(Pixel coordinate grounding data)
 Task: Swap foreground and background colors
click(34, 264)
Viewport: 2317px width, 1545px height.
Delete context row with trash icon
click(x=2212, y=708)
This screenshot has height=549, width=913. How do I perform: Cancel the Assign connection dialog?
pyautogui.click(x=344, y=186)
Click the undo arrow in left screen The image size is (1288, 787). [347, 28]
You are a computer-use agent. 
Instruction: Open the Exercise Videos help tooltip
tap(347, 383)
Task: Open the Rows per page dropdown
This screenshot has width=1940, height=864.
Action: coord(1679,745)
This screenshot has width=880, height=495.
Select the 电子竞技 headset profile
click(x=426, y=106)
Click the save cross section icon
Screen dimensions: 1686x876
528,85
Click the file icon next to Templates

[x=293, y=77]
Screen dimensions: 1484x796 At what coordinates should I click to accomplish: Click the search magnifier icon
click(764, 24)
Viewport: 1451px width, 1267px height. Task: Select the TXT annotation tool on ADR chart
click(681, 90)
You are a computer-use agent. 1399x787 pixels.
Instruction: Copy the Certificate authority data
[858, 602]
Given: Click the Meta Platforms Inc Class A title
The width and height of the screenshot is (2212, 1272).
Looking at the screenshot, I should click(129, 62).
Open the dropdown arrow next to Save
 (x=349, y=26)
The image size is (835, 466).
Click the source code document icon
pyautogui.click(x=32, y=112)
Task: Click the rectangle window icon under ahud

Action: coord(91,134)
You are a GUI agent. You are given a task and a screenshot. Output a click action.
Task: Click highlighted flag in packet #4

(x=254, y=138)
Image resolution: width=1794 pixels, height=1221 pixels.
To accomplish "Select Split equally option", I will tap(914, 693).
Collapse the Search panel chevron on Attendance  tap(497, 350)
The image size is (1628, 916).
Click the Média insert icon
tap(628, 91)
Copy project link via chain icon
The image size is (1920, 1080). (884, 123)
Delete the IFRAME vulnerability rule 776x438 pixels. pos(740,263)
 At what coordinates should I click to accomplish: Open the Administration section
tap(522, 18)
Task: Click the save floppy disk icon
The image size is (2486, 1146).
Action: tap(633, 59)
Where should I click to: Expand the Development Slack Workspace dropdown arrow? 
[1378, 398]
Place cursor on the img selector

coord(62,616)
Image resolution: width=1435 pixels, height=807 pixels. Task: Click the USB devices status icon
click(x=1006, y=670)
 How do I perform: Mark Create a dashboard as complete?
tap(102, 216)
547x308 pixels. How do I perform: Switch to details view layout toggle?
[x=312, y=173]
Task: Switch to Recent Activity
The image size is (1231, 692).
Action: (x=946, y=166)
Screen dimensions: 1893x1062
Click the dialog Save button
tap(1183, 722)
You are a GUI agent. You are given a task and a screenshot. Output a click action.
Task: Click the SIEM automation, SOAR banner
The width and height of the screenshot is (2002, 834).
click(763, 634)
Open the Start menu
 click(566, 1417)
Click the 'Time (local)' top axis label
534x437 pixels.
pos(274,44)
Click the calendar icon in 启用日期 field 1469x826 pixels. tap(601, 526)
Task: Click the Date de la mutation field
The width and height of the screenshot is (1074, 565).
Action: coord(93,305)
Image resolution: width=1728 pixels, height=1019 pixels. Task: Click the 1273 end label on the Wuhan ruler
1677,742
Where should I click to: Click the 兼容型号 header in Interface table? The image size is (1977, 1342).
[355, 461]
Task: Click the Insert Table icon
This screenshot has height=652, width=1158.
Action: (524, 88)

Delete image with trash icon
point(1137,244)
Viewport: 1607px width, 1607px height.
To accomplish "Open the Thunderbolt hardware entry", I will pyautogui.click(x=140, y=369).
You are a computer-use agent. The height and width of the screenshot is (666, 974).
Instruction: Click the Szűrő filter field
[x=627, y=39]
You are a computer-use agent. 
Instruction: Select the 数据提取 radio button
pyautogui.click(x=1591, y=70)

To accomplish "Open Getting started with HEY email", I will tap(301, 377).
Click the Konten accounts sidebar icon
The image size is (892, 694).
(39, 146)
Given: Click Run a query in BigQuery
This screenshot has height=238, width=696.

THE TASK | Copy out the lines above with "computer" in them.

SOLVED EXERCISE |
You are a computer-use agent. 
You are a computer-use agent. 1399x787 pixels.
You are a computer-use agent. The height and width of the screenshot is (666, 974).
You are a computer-use agent. 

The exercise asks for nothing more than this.